See more about our team member's (Tyler) personal connection to our mission in the attached video.

What it does

modifai (pronounced modify) is a platform that automates transforming K-12 assignments to adjust to students with IEPs, turning plain assignments into guided interactive experiences that allow students to follow the class' curriculum without feeling left out while offloading burden off of the teacher.

We take two documents: (1) A student's Individualized Learning Plan (IEP); and (2) an assignment a teacher made, and generate a personalized assignment according to the student's IEP (personal learning plan) that fits their unique requirements for learning.
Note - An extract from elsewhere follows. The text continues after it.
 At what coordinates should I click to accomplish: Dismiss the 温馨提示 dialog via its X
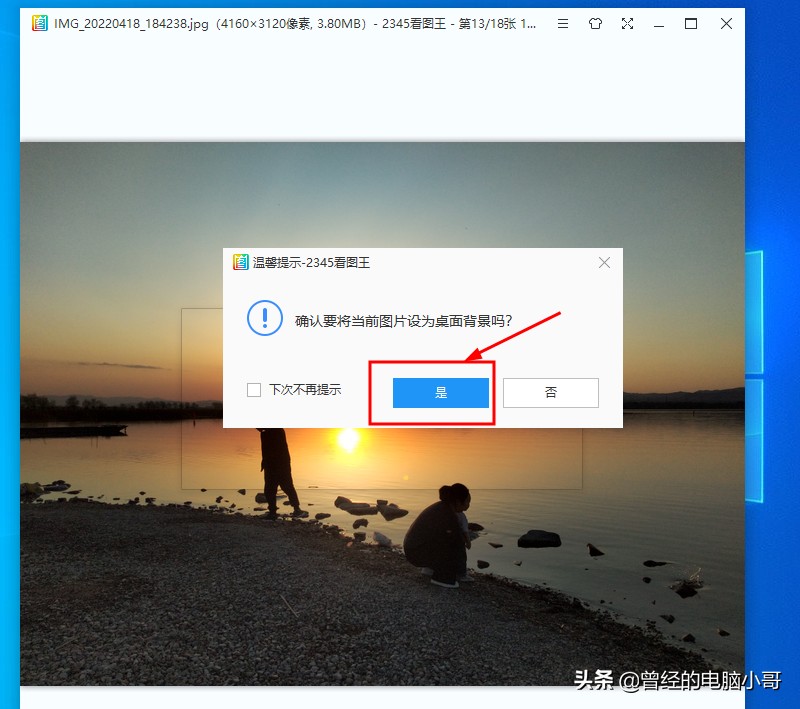coord(604,262)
Given that having an assignment read aloud is one of the most common academic accommodations, students are also able to step through the modified assignment while hearing auto-generated narration along the way in their teacher's voice, with detection integrated to detect confusion and ensure attention and allowing the student to get questions answered by a fine-tuned LLM for the task when needed.

How we built it

  • React
  • Flask
  • Hume (for detecting when clarification is needed for a student)
  • OpenAI API
  • OpenAI Fine-tuning

Challenges we ran into

  • 70+ page long IEPs to effectively parse to generate custom assignment modifications from
  • Constructing a good dataset for fine-tuning
  • Choosing the right parts of the document in order to provide feedback
  • Creating document specific techniques for creating semantically coherent chunks to provide appropriate context to the large-language model.
  • Merge conflicts
  • Committing too fast (OPEN AI API keys)
  • Lots of experimentation leading to a disorganized code base

Accomplishments that we're proud of

We designed a retrieval pipeline for documents, often longer than 75 pages, using an abstractive technique inspired by RAPTOR (Recursive Abstractive Processing for Tree-Organized Retrieval) -- effectively incorporating our passion for AI research into a real world use case that makes the world a more equitable place. We also designed a pipeline to segment a text into digestible logical units, so that we can generate annotations, vocal narrations --- this way the student can interactively walk through the assignment with instruction and helpful hints read aloud.

We believe the contribution of many apps that leverage language models (like ours) are in how well they reduce friction of use. We are incredibly proud of our user interface and believe it is a core component of the value of our system. Being able to provide so much functionality in a simple interface is a great achievement on top of the technical functionality we were able to create in 24 hours. Although we did not fully leverage synthetic data generation for fine-tuning, we developed a proof of concept for generating data to fine-tune GPT-3.5. This aimed to speed up our output generation while maintaining accuracy and producing more structured results.

What we learned

  • How to integrate Hume!
  • To check .gitignore for .env
  • How to construct a data set for fine-tuning

What's next for modifai.co

We have built proof-of-concept for our startup modifai in 24 hours. We are eager to get this product into the hands of teachers to make the classroom a more equitable place to learn -- including students across ability levels and improving educational outcomes. The modifai team seeks additional resources to get the world closer to our mission of making academic accommodation easy.

Who we are

Tyler Katz: Masters student at Carnegie Mellon University studying Computational Biology, interning as a Software Engineer at Genentech.

Julius Arolovitch: Incoming junior in Electrical and Computer Engineering & Robotics at Carnegie Mellon University with research interests in grasping and motion planning for manipulation. Summer intern at Johnson & Johnson working on Ottava.

Quentin Romero Lauro: Junior CS major at University of Pittsburgh, working in the EPIC Data Lab at UC Berkeley on techniques to improve retrieval-augmented generation pipelines.

Benjamin Kleyner: Sophomore CS major at Carnegie Mellon University, interning at Insitro as a software engineer.